» Problem statement: Starting with the line that holds "Instruction: Open the sample text dropdown", reproduce each line through the last one of the data, exactly as written. Pictures are not copied.

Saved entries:

+--

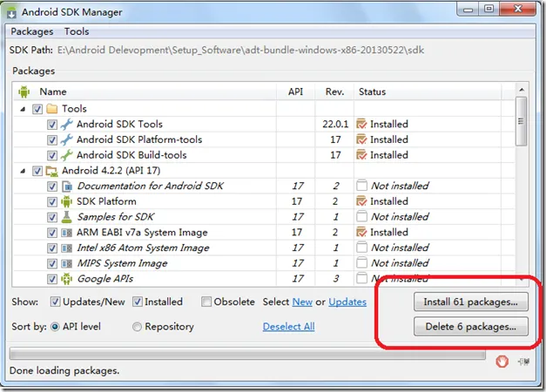Open the Tools menu

click(77, 31)
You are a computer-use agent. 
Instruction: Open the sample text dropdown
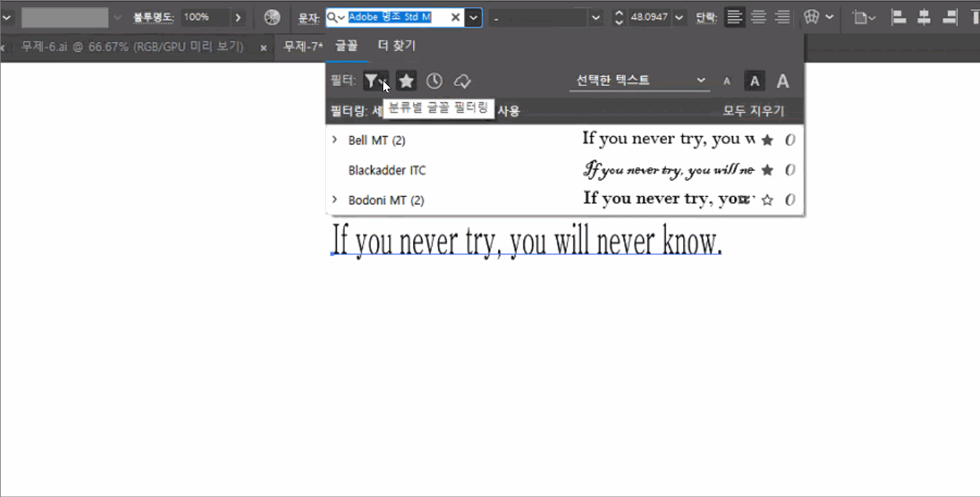(x=639, y=81)
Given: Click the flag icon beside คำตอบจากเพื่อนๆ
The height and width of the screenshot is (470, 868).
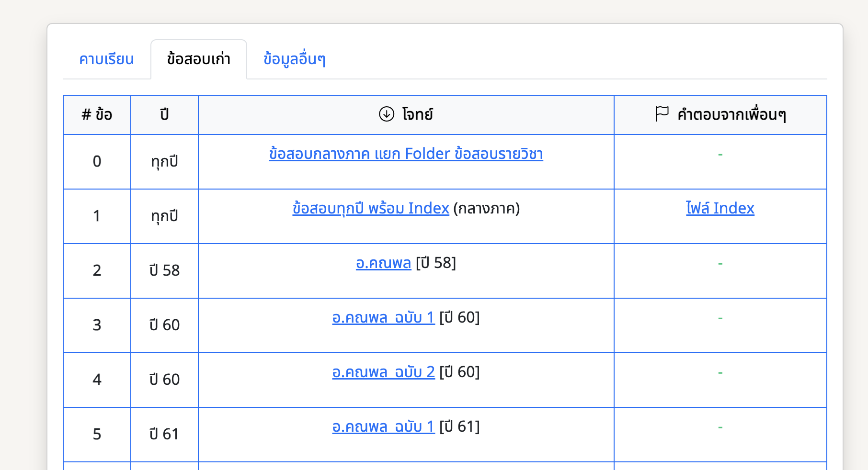Looking at the screenshot, I should click(x=662, y=114).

+--

» Answer to the problem:
Instruction: Open the sample text dropdown
(x=639, y=81)
Given: Click the flag icon beside คำตอบจากเพื่อนๆ
The height and width of the screenshot is (470, 868).
Looking at the screenshot, I should click(x=662, y=114).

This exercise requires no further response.